CHICAGO (WLS) -- When the first wave of Irish immigrants arrived in the Chicago area, the road did not rise up to meet them and the wind was not always at their back.
It was survival.
They came, mostly men, to dig the I & M Canal. Many of the laborers are buried in the St. James Cemetery.
"Without the Irish there'd be no St. James," Deacon John Wilkinson, St. James at Sag Bridge, said. "Because of the history of the canal and the history of the workers. That came over from Ireland."
Portions of the old, 60-foot wide and 6-feet deep I & M canal still exist in Lemont. There are no photos of the project that started almost 180 years ago, but a drawing by artist Tom Willcockson of the I&M Canal Corridor Association shows the immensity of this giant dig. Workers made less than a dollar a day in a very risky business.
"You go around and see all these gravestones and see a lot of Irish names. Many of them are connected to the canal. Many of the canal workers are buried here," Father Thomas Koys, pastor at St. James at Sag Bridge, said.
For twelve years, the Irish immigrants dug out the I & M canal, which ran 96 miles from Bridgeport to the Illinois River. It was backbreaking and sometimes fatal work.
They fought disease and dangerous working conditions and when they died many went to St. James.
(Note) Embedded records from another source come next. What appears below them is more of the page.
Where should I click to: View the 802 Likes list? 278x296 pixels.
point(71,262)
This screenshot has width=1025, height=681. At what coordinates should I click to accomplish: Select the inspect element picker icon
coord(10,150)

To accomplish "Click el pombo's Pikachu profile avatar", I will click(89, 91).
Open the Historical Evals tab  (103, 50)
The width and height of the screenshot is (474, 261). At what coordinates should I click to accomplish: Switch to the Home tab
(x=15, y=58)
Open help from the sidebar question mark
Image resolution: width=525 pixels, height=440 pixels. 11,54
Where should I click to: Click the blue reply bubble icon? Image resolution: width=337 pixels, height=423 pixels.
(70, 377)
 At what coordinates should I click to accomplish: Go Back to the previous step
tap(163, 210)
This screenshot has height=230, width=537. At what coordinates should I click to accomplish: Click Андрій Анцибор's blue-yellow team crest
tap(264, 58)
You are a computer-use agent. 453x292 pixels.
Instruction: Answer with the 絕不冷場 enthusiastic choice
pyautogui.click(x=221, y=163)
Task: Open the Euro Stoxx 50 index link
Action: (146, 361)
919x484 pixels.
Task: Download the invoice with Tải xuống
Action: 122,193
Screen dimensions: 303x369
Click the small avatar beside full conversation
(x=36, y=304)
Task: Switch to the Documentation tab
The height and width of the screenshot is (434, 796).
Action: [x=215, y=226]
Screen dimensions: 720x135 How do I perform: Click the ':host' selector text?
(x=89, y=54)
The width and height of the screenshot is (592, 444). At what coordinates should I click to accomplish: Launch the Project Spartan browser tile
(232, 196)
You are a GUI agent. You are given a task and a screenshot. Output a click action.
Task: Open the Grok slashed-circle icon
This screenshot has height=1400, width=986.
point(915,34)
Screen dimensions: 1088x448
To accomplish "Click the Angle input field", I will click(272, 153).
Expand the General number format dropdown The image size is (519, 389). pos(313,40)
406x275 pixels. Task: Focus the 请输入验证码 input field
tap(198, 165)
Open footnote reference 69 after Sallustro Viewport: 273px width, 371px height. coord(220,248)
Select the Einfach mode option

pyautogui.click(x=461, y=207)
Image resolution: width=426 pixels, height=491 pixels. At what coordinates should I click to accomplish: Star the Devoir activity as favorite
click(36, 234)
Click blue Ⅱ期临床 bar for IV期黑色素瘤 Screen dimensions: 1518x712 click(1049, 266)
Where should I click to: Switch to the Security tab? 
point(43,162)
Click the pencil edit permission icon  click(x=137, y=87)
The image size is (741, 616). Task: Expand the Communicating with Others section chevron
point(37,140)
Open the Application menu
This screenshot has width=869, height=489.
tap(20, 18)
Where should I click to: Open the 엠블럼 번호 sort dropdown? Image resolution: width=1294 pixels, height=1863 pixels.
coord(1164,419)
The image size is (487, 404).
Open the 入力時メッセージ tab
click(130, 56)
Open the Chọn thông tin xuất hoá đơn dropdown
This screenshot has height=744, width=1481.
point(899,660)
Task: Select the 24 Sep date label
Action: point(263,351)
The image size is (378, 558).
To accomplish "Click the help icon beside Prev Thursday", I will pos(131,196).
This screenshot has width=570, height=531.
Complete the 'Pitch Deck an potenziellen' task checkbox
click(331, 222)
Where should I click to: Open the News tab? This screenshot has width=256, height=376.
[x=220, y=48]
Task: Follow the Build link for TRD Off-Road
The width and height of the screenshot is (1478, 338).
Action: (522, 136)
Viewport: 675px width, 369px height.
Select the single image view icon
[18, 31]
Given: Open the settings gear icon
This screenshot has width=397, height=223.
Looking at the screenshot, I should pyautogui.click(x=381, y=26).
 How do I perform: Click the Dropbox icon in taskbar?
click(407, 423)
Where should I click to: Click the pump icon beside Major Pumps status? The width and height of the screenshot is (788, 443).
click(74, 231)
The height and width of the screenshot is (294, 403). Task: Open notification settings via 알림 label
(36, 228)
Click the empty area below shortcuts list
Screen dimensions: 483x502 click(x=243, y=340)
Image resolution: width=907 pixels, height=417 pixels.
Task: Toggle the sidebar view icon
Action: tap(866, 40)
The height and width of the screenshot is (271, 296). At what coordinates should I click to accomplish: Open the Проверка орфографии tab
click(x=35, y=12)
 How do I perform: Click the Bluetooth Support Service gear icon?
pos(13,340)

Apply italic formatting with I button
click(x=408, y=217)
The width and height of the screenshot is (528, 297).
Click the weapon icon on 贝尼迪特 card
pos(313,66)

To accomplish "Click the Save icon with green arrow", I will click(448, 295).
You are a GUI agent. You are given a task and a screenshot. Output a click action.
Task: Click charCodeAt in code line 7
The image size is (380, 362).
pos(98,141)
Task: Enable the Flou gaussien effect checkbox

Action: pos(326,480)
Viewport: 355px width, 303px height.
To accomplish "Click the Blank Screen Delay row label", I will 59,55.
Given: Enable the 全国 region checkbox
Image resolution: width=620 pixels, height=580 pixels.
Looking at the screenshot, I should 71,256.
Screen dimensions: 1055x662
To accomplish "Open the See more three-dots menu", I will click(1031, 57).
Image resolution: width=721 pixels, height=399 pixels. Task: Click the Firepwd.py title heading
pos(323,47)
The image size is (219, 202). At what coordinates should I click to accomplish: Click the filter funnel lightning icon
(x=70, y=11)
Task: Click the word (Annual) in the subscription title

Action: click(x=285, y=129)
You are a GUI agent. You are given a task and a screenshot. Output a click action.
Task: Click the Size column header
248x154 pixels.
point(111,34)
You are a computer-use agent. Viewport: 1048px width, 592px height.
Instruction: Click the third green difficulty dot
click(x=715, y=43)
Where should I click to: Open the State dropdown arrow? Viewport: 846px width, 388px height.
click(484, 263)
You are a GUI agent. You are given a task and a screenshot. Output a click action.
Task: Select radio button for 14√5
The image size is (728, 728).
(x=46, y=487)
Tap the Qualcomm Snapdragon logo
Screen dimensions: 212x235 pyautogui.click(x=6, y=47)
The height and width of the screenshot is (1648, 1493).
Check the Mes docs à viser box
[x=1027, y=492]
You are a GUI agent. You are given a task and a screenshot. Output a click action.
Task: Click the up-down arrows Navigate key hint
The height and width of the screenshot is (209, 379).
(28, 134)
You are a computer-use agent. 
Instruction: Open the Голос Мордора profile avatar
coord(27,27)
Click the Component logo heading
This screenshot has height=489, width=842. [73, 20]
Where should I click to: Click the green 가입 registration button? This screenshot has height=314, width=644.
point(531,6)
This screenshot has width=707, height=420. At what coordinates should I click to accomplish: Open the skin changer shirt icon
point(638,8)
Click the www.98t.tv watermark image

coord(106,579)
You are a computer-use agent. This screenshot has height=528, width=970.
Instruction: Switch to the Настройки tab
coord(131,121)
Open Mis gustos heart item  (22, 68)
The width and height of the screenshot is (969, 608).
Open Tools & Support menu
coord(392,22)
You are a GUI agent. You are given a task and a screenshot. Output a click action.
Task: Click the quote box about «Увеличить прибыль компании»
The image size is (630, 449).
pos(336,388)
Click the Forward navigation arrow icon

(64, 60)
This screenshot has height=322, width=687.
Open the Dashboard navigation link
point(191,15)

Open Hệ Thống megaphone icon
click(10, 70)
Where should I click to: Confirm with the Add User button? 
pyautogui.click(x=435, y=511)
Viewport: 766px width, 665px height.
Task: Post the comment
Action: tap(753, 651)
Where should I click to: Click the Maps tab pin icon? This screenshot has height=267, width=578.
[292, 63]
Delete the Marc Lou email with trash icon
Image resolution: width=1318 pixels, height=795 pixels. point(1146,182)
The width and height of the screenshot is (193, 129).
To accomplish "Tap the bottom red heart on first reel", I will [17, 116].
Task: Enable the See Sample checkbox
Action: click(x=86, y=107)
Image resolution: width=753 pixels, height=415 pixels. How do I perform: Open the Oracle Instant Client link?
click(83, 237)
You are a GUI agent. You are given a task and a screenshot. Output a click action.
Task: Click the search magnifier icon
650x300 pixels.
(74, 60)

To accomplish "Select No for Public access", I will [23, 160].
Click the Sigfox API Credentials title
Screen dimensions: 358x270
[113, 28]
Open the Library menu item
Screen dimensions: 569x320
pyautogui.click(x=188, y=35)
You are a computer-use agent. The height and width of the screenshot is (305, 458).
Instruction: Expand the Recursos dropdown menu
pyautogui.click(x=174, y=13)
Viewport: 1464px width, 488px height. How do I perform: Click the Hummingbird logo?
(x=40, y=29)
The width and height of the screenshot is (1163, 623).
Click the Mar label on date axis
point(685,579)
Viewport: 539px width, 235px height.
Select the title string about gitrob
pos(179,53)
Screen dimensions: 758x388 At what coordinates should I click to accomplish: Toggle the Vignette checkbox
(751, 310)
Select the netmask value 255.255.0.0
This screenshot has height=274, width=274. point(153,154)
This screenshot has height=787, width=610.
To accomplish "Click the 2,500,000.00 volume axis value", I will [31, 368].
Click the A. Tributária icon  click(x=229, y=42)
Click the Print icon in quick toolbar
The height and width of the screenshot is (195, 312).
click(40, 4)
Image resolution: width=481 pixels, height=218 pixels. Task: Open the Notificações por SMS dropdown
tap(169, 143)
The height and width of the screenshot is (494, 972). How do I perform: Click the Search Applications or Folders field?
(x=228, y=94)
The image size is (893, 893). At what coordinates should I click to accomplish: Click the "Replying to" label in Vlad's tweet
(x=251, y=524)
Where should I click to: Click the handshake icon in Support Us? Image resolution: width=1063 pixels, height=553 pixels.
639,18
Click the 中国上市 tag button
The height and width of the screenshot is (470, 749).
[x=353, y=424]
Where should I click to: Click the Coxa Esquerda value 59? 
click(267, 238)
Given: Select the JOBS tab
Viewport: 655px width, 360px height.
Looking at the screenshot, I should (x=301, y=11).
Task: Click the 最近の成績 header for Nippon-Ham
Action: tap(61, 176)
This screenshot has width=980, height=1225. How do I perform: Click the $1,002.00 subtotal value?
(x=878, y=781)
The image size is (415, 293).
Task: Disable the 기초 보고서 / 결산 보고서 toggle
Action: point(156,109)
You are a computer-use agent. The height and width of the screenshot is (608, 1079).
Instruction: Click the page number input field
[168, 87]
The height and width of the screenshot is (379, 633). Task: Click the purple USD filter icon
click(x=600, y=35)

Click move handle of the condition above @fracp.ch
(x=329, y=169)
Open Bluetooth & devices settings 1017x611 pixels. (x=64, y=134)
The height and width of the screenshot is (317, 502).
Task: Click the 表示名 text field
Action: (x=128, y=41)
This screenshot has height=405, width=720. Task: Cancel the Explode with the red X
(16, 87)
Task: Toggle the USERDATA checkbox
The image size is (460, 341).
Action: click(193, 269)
"We don't know exactly," Father Koys said. "The records are very difficult. But in the hundreds if not thousands."
They built the I & M Canal with picks, shovels and explosives. Their meager savings brought families back together.
"They sent it back home and they sent for their families, their wives and their children," Deacon Wilkinson said.
When the canal was finished the Great Lakes were connected to the Mississippi River, and that was the beginning of boomtown Chicago.